Count how many lines of the material below have the word "computer" and give only the number.
----------------
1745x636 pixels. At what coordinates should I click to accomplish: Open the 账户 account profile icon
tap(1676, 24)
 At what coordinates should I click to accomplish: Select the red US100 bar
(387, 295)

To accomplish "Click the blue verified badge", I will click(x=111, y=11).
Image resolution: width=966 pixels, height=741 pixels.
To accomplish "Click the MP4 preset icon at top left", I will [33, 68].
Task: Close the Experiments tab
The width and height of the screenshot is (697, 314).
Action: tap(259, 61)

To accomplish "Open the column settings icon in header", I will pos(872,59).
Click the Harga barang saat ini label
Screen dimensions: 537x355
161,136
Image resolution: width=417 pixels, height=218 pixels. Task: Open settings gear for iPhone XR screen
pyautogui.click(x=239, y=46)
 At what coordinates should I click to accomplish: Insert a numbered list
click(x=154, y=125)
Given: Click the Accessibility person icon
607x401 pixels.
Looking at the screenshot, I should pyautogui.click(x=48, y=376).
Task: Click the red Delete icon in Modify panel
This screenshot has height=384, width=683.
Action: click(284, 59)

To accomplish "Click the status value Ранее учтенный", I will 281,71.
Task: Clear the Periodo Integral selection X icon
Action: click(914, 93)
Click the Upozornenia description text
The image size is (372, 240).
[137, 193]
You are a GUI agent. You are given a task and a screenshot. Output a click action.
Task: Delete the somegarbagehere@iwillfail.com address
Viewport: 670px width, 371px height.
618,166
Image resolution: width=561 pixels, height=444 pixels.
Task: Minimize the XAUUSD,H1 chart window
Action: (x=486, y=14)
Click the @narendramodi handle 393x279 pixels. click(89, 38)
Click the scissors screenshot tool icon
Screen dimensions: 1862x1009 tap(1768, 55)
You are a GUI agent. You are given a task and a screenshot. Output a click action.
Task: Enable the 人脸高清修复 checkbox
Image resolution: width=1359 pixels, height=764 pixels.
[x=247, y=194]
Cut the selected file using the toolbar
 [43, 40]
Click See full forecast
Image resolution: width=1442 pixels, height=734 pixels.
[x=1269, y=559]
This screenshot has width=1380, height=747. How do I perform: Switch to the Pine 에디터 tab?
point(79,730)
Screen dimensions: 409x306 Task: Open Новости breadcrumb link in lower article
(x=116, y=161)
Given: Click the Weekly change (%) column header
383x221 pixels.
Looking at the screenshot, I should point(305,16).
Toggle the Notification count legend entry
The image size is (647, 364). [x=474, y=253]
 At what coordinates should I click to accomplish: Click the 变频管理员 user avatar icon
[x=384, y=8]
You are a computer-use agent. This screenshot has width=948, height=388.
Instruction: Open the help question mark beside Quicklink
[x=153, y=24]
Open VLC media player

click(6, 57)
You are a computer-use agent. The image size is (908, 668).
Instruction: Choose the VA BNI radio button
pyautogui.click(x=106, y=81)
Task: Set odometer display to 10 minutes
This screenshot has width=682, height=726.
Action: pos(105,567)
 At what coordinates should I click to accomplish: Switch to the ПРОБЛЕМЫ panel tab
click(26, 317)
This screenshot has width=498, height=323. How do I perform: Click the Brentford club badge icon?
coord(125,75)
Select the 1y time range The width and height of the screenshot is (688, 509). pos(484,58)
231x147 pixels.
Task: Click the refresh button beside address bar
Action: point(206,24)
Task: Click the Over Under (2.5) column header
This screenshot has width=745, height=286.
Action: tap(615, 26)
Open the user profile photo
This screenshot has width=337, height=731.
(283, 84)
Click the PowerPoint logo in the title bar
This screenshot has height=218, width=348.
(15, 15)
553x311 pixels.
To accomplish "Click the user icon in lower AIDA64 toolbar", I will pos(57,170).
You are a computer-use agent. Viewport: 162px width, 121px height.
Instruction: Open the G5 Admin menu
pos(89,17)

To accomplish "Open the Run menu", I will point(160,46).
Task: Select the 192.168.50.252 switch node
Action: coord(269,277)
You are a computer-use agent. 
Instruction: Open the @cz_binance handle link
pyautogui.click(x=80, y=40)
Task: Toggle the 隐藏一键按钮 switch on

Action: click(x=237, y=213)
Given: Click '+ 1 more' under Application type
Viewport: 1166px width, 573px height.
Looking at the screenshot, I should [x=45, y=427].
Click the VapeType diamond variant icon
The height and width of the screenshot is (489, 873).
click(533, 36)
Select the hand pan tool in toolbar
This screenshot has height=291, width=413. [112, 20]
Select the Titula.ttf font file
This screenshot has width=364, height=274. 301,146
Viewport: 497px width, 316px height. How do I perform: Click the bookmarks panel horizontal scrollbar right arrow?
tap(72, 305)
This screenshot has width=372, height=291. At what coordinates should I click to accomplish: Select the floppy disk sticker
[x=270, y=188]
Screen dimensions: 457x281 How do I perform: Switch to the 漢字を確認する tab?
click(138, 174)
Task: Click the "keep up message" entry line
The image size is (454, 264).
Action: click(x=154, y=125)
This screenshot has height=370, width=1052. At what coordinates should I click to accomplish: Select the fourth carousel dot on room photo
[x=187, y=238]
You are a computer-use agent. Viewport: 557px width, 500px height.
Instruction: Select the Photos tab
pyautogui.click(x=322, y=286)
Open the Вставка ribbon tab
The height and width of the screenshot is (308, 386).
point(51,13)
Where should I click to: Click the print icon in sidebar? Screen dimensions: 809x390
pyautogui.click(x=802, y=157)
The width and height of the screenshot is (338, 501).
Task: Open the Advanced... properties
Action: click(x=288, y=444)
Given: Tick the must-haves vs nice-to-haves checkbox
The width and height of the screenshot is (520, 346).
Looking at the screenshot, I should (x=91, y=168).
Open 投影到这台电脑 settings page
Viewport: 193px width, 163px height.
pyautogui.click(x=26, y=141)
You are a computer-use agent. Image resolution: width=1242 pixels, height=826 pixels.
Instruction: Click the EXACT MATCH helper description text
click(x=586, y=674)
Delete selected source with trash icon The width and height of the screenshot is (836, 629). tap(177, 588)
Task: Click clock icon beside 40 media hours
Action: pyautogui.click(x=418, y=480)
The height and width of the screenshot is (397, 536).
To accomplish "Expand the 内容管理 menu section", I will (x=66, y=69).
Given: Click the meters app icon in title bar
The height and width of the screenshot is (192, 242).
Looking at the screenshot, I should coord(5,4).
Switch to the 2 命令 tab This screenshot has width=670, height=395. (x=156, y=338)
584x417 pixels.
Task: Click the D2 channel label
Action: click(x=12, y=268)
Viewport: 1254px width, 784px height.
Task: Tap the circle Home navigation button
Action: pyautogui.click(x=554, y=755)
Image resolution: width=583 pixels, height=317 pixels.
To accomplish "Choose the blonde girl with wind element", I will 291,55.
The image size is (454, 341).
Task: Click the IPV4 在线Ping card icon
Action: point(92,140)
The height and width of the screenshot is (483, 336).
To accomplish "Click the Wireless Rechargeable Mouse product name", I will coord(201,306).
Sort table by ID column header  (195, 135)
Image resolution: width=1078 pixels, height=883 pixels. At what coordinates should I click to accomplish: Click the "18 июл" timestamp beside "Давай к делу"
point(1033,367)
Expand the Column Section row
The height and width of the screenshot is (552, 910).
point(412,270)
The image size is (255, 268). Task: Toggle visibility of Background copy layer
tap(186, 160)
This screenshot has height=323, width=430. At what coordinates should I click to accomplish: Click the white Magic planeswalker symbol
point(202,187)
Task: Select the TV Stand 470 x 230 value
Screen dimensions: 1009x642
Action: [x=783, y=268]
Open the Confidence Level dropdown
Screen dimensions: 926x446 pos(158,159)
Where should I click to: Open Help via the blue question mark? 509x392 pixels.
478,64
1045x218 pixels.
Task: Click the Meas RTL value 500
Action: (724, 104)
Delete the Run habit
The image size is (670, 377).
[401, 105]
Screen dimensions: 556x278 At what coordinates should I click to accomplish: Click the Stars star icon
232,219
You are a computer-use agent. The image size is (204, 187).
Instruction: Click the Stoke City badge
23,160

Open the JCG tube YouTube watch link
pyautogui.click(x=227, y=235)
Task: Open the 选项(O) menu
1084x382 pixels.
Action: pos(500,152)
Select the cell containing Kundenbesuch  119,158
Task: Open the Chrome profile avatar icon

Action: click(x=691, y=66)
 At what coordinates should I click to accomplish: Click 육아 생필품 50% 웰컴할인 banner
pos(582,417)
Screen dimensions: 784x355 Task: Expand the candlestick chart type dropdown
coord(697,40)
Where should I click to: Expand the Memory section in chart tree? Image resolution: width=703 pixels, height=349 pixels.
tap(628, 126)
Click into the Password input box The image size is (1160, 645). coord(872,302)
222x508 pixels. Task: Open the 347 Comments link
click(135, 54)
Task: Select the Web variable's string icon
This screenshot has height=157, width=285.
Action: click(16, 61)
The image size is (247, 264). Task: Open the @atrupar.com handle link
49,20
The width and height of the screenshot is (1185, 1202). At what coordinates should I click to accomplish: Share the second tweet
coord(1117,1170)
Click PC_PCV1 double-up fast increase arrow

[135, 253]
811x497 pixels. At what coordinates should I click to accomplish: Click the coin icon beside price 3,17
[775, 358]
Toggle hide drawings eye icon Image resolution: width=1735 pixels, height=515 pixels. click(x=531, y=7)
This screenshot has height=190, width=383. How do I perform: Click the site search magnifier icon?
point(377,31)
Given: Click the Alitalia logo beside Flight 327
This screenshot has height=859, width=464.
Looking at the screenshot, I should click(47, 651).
----------------
**Result for this task:** 7